Blocker's steady move up the welterweight ranks has surprised even Correa. Initially, Blocker, nicknamed "Thin Man" at 6-feet, 145 pounds, lacked the ring determination of Brown. Then one day Correa made a surprise visit to Blocker's home.

"I told him I wasn't sure if I wanted to make boxing a full-time thing," Blocker said softly after a recent workout. "He walked over to the fireplace, put his hand on the mantle and said, 'If you keep fighting, you'll have enough trophies and plaques to line this thing all the way across.' That really made an impression on me. Now I've got so many they all can't fit up there anymore."

As amateurs, Blocker and Brown earned Washington Golden Gloves titles three straight years beginning in 1979; Blocker won 73 of 76 bouts (57 knockouts) and Brown 63 of 65 (40 knockouts). As friends, they became closer the more they endured, something Correa respects.

"No money in the world will get Maurice Blocker and Simon Brown in the ring together, as long as I have anything to do with it," Correa said. "Even if one is the champ and the other the No. 1 contender, I would have one of them move to another division if there was pressure for them to fight.
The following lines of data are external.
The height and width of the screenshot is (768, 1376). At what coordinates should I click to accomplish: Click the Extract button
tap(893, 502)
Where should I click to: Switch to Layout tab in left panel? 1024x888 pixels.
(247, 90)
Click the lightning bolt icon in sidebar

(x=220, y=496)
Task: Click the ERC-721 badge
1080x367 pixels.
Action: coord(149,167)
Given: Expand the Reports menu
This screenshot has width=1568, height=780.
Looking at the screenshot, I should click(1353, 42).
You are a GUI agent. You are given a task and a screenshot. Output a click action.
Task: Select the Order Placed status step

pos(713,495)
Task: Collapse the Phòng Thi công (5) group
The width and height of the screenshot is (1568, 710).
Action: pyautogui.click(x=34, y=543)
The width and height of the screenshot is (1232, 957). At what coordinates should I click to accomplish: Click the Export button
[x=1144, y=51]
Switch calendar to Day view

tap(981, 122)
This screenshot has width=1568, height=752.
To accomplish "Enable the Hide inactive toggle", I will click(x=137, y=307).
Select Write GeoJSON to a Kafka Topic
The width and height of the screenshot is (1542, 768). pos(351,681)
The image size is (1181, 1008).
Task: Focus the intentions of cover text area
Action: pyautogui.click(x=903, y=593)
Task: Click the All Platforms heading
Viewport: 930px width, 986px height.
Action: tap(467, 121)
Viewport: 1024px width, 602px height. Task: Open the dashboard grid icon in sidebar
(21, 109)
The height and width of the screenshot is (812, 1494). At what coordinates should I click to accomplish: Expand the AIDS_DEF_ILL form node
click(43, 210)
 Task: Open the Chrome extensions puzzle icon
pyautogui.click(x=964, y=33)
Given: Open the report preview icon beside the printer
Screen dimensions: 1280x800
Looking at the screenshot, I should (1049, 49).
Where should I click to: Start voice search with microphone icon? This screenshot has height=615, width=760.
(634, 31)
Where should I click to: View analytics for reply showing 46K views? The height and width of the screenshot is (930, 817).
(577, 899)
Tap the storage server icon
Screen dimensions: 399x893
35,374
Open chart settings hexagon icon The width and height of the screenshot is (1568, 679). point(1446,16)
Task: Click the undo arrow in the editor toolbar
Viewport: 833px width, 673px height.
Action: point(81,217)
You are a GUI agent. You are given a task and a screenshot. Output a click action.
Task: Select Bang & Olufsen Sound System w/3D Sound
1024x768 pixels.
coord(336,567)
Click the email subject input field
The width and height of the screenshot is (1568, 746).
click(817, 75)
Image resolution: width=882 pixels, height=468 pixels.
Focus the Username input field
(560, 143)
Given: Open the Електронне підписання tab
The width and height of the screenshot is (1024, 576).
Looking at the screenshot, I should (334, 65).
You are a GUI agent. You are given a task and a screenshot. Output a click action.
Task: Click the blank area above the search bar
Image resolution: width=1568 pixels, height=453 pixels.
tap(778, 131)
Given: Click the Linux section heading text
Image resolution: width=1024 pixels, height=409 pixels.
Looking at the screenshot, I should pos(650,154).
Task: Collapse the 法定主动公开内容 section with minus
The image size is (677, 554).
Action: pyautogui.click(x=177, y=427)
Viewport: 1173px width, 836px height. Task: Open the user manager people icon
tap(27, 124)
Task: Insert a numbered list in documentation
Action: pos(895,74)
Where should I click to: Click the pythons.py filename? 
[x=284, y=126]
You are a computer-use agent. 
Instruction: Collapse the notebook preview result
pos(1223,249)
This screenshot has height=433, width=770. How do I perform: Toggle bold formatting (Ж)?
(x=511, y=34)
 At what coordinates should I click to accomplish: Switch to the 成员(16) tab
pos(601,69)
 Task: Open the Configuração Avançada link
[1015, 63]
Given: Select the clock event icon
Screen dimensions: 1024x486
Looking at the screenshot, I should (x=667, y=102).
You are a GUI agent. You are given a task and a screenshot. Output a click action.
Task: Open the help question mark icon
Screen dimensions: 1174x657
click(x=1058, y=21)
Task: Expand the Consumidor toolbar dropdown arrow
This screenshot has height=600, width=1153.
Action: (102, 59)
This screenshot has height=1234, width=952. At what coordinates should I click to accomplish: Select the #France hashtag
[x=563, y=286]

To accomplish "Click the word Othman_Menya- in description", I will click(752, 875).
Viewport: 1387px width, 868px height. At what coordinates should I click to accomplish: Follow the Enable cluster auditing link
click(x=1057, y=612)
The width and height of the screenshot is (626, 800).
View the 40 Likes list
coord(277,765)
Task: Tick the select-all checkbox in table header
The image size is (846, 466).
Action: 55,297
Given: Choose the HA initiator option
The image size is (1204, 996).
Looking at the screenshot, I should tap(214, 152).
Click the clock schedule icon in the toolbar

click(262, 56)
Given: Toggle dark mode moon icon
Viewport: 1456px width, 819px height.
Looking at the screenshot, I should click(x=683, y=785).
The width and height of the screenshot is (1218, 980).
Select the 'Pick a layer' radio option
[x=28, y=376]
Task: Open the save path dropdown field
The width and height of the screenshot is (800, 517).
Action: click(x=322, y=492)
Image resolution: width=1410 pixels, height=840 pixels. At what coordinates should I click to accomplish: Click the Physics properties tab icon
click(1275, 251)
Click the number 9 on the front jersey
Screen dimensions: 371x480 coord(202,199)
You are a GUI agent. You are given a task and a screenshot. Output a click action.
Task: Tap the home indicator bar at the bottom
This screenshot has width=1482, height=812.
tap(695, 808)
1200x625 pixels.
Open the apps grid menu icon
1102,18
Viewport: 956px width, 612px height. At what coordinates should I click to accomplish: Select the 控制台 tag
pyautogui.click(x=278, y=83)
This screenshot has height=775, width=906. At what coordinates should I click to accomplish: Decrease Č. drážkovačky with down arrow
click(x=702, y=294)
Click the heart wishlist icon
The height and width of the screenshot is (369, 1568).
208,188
You can't let money separate friends; nothing takes the place of friendship."

Brown and Blocker rarely even spar together. "It's like taking two Rolls-Royces and banging them together," Correa said. "If you had a Volkswagen and a Chevy, it would be different."

But Correa has had trouble finding sparring partners who can stay with either fighter, so Brown prepped for last Tuesday's three-round knockout of Tom Moody by sparring with an accomplished middleweight, Jerome Butler.

"Pepe works me real hard sometimes, but I know it's for my own good," said Brown, whose boyish looks probably have guiled more than one opponent. "He's not one of those trainers who rush you along just to make a quick buck off you. I want to win for him as much as I do for myself."

"It's hard to compare anyone with Ray Leonard," Correa said. "But Simon and Maurice are similar in that they never complain. If they know it's for their benefit, they'll do it. That's the making of a champion. As a manager, you have to have the foresight not to overtrain them."

Like Leonard, Blocker and Brown are making Correa's job easier.